Para a professora Ruth Manus, o cenário da pandemia apenas intensificou o trabalho remoto, que era algo já previsto. “Nunca ficou tão evidente o fato de que estamos vivendo em um mundo integrado, globalizado e com uma profunda interdependência entre os países. Vivemos um processo informal de integração global há muito tempo. E a era digital é a maior prova disso”. Nesse cenário, segundo a docente, as reformas trabalhistas, com foco na precarização dos direitos sociais, são feitas em nome da competitividade e da abertura de mercados. “As respostas locais para problemas digitais não são suficientes. Existe uma necessidade de uniformização do conceito de subordinação”. Para Ruth Manus, faz-se necessário uma atuação internacional em torno do tema, por exemplo, não só pela Organização Internacional do Trabalho (OIT), mas também com a Organização Mundial do Comércio (OMC).
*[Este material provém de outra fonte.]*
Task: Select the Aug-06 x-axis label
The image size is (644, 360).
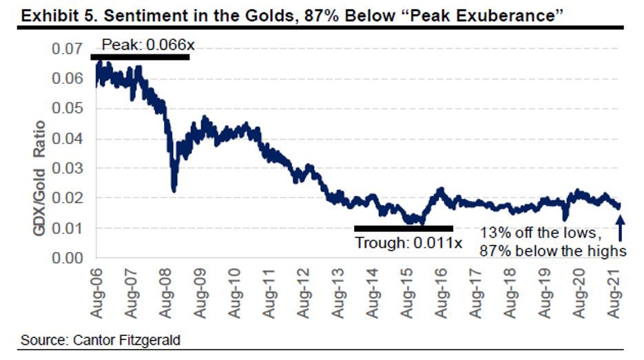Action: click(96, 292)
A programação do primeiro dia do webinário foi encerrada com debate sobre o capitalismo de plataforma, uberização e a desconstitucionalização do trabalho digno, que reuniu o juiz do trabalho e professor da UnB Paulo Blair e Ricardo Festi, professor da Faculdade de Sociologia da UnB. A mediação coube à diretora de Assuntos Legislativos da Anamatra, Viviane Leite que abriu o painel falando da importância do evento. “É um tema que deve ser discutido à exaustão diante da realidade que estamos vivendo, com a ideia de que há um novo formato para as relações de trabalho em substituição ao modelo tradicional”. Nessa realidade, o que se verifica é uma tentativa de se “adjetivar essas novas formas de trabalho como empreendedorismo”. Os diversos projetos de lei que dispõem sobre o tema, alertou, em sua maioria, sequer aventam a possibilidade de reconhecimento do vínculo empregatício ou garantia de direitos fundamentais mínimos.
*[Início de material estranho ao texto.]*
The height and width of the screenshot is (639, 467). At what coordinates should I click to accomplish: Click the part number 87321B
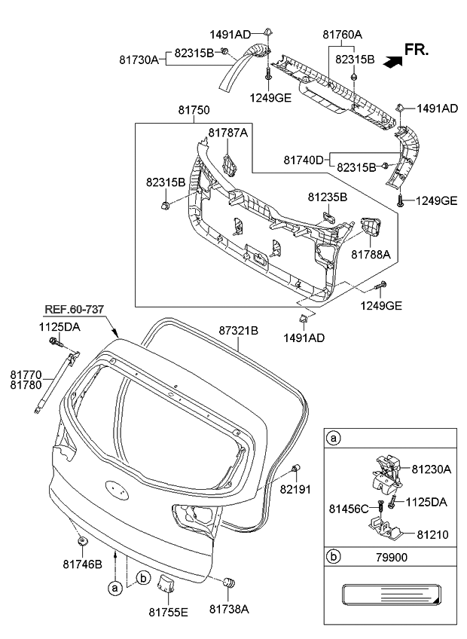(239, 330)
Blair falou que o cerne da discussão em torno do trabalho do mundo digital é a preocupante desconstrução e desconstitucionalização, a partir de uma redefinição de categorias, que passa pela ideia de que o trabalhador é, na verdade, muito melhor atendido, se tiver a condição de alçar à condição de igualdade para com o status de empreendedor. “Esse discurso é perverso, pois estabelece como ilusão a ideia de que o microempreendimento possa fazer frente às necessidades de subsistência básica em uma sociedade igualitária. A sociedade igualitária está preparada para a concentração de renda e não para a sua distribuição”. Sobre a era digital falou da naturalização da ideia de que o trabalho subordinado é negativo. “Essa desconstrução transcende a pauta da proteção mínima necessária aos trabalhadores de plataformas. A proteção passou da hora, do momento, do contrário nós não conseguiremos romper o casulo do Direito do emprego se tornar, de fato, o Direito do Trabalho”.
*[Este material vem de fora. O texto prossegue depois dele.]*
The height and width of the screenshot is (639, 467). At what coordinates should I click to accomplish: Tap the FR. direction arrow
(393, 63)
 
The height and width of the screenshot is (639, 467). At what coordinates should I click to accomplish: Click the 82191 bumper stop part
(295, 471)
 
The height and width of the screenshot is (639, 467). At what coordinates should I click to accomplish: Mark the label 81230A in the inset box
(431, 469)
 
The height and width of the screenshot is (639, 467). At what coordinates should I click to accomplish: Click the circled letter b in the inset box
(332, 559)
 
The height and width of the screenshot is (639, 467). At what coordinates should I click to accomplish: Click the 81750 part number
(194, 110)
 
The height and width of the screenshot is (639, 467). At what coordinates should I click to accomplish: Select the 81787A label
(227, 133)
O professor Ricardo Festi, que coordena da Unb projeto de pesquisa coletiva Mundo do Trabalho na Era Digital, falou do tema abordado em seu livro “Uberização, trabalho digital e Indústria 4.0”. A publicação traz artigos de pesquisadores e pesquisadoras, brasileiros e estrangeiros, que investigam, em diferentes setores, os impactos sociais decorrentes da expansão do universo maquínico-informacional-digital. Ao revisitar o tema abordado em artigo de sua autoria que integra a obra, o professor falou do debate atual em torno do vínculo empregatício para os trabalhadores de plataformas digitas, que ganha novas dimensões. “A pandemia exacerbou a crise colocada no mundo do trabalho e esse setor se expôs demais e viu contradições, inclusive sob o discurso do empreendedorismo”.